Studio album by Collective Soul
- Released: October 10, 2000
- Studio: Crossover (Atlanta, Georgia); Bopnique Musique (Boston, Massachusetts);
- Length: 38:53
- Label: Atlantic
- Producer: Ed Roland; Anthony J. Resta;

Collective Soul chronology
| Dosage (1999) | Blender (2000) | Seven Year Itch (2001) |

Singles from Blender
- "Why, Pt. 2" Released: September 12, 2000; "Perfect Day" Released: 2000; "Vent" Released: January 16, 2001;

= Blender (Collective Soul album) =

2000 album by Collective Soul

Blender is the fifth studio album by the American rock band Collective Soul, released in October 2000. This was their final album by Atlantic Records and also their least successful with the label.

Professional ratings
Review scores
| Source | Rating |
| AllMusic | Star |
| E! Online | B− |
| Entertainment Weekly | C+ |
| Rolling Stone | Star |
| The Rolling Stone Album Guide | Star |
| Wall of Sound | 48/100 |

==Release==
"Why, Pt. 2" was released as the first single from Blender on September 12, 2000. Written by singer/guitarist Ed Roland, the song did not chart on the U.S. Billboard Hot 100 chart but did reach No. 2 on the Mainstream Rock Tracks chart. The "Pt. 2" in the title refers to an earlier track by the band, "Why", which was initially created during the band's Hints Allegations and Things Left Unsaid era, and was used as a b-side to the single "Breathe" in 1994.

The second single, "Perfect Day", was released in 2000 and features Elton John. "Vent", the third and final single, was released on January 16, 2001. It was originally titled "Prick", but was changed to "Vent" due to concern from the band's record label, Atlantic Records.
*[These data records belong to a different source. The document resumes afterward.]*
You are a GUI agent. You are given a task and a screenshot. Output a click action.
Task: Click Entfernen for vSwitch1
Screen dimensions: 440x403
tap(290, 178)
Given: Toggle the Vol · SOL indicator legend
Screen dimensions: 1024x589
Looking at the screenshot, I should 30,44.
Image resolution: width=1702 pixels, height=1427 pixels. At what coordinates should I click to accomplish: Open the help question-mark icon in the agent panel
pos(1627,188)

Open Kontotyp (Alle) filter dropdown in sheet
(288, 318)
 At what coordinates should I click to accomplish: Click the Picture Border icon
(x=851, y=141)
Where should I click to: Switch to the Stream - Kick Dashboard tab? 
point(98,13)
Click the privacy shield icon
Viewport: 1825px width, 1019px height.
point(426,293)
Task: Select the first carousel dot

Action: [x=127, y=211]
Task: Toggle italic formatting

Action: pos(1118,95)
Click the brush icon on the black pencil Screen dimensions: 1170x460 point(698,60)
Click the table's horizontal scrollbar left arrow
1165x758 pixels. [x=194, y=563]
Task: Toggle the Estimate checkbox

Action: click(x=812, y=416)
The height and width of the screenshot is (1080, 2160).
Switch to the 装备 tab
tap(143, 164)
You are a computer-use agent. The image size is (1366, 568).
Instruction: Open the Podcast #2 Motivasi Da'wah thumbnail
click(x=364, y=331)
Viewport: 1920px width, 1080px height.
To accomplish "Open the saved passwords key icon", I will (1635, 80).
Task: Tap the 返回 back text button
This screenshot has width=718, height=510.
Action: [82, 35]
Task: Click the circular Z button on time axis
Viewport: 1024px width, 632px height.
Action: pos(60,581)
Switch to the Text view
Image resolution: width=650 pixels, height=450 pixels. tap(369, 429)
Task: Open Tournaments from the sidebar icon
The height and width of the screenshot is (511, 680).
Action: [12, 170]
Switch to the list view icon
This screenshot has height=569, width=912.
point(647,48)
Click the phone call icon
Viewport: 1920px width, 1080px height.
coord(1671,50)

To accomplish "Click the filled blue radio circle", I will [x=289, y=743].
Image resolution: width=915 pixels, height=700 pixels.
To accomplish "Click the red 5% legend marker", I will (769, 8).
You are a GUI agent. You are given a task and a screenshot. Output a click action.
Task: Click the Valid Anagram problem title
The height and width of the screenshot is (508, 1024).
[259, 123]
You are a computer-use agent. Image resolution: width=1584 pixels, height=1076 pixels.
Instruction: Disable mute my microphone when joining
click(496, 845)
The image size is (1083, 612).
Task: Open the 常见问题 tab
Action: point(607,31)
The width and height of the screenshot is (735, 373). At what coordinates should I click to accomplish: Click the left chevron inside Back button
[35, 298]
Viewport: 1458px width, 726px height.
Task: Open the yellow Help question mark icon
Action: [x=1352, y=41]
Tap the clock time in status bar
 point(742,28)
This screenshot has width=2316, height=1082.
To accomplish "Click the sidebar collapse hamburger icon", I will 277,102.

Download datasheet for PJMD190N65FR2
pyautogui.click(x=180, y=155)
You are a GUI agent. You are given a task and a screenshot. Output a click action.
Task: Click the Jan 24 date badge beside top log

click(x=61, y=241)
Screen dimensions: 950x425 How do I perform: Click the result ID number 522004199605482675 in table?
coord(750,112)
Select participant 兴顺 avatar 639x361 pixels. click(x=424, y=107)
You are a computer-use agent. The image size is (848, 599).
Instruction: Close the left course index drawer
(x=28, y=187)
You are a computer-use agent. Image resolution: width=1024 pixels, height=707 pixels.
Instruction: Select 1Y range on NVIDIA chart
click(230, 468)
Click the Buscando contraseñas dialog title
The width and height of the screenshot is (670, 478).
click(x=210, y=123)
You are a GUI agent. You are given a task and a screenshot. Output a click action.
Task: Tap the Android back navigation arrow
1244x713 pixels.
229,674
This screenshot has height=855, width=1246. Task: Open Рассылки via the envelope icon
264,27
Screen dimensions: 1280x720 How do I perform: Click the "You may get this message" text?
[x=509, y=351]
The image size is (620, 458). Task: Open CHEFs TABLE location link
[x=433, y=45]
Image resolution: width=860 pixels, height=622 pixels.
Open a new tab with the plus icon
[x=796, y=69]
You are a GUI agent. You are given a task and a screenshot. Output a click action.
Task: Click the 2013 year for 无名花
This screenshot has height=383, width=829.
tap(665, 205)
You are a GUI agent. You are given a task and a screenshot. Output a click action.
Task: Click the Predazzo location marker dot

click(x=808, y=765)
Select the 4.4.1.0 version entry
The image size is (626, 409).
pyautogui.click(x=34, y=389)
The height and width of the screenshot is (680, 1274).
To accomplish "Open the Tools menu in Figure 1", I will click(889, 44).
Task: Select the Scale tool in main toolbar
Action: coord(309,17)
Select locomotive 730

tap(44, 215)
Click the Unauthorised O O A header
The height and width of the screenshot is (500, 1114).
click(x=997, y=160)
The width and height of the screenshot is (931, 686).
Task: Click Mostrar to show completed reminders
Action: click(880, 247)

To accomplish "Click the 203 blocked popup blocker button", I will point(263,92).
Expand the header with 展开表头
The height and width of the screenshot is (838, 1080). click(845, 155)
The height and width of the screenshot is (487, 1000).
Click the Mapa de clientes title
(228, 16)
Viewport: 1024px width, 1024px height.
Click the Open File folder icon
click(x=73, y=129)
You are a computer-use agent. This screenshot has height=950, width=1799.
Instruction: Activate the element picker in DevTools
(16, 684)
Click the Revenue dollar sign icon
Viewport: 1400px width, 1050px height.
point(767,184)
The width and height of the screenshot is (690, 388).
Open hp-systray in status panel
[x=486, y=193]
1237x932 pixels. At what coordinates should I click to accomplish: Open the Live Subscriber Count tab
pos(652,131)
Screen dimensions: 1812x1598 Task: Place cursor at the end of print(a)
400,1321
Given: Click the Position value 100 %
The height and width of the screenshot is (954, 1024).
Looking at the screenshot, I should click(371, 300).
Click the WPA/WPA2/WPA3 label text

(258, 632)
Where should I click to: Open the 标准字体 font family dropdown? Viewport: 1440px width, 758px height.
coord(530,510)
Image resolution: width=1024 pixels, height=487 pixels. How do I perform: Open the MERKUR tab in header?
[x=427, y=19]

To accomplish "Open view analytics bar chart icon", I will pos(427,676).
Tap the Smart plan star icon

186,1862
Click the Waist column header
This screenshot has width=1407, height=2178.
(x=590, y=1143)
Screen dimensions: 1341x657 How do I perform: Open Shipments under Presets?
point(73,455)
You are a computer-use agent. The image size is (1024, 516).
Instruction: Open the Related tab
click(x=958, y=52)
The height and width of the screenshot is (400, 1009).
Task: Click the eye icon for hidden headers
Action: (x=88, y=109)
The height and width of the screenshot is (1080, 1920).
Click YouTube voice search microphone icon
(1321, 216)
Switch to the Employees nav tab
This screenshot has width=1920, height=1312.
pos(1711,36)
The song is supposedly about the band's tension with the label. The band left the label in 2001, and created their own independent label, El Music Group.

==Track listing==
All songs written by Ed Roland, except where noted.

| No. | Title | Length |
|---|---|---|
| 1. | "Skin" | 3:08 |
| 2. | "Vent" | 3:13 |
| 3. | "Why, Pt. 2" | 3:37 |
| 4. | "10 Years Later" | 3:21 |
| 5. | "Boast" | 3:39 |
| 6. | "Turn Around" | 3:39 |
| 7. | "You Speak My Language" (Mark Sandman; Morphine cover) | 3:24 |
| 8. | "Perfect Day" (featuring Elton John) | 3:48 |
| 9. | "After All" | 3:44 |
| 10. | "Over Tokyo" | 3:48 |
| 11. | "Happiness" | 3:32 |

Japanese and Australian bonus track
| No. | Title | Length |
|---|---|---|
| 12. | "Over Tokyo" (Acoustic demo) | 3:37 |

==Personnel==
- Ross Childress – lead guitar, backing vocals
- Shane Evans – drums, percussion
- Ed Roland – lead vocals, guitar, keyboards
- Dean Roland – rhythm guitar
- Will Turpin – bass guitar, percussion, backing vocals
- Jack Joseph-Puig – mix engineer
- Richard Ash – second mix engineer
- Anthony J. Resta;- synthesizers, programming, mellotron, drums on "Ten Years Later"

==Charts==

| Chart (2000) | Peak position |
|---|---|
| Canadian Albums (Billboard) | 3 |
| US Billboard 200 | 20 |

=== Year-end charts ===

| Chart (2000) | Position |
|---|---|
| Canadian Albums (Nielsen SoundScan) | 162 |

==Certifications==

| Region | Certification | Certified units/sales |
| United States (RIAA) | Gold | 500,000^{^} |
^{^} Shipments figures based on certification alone.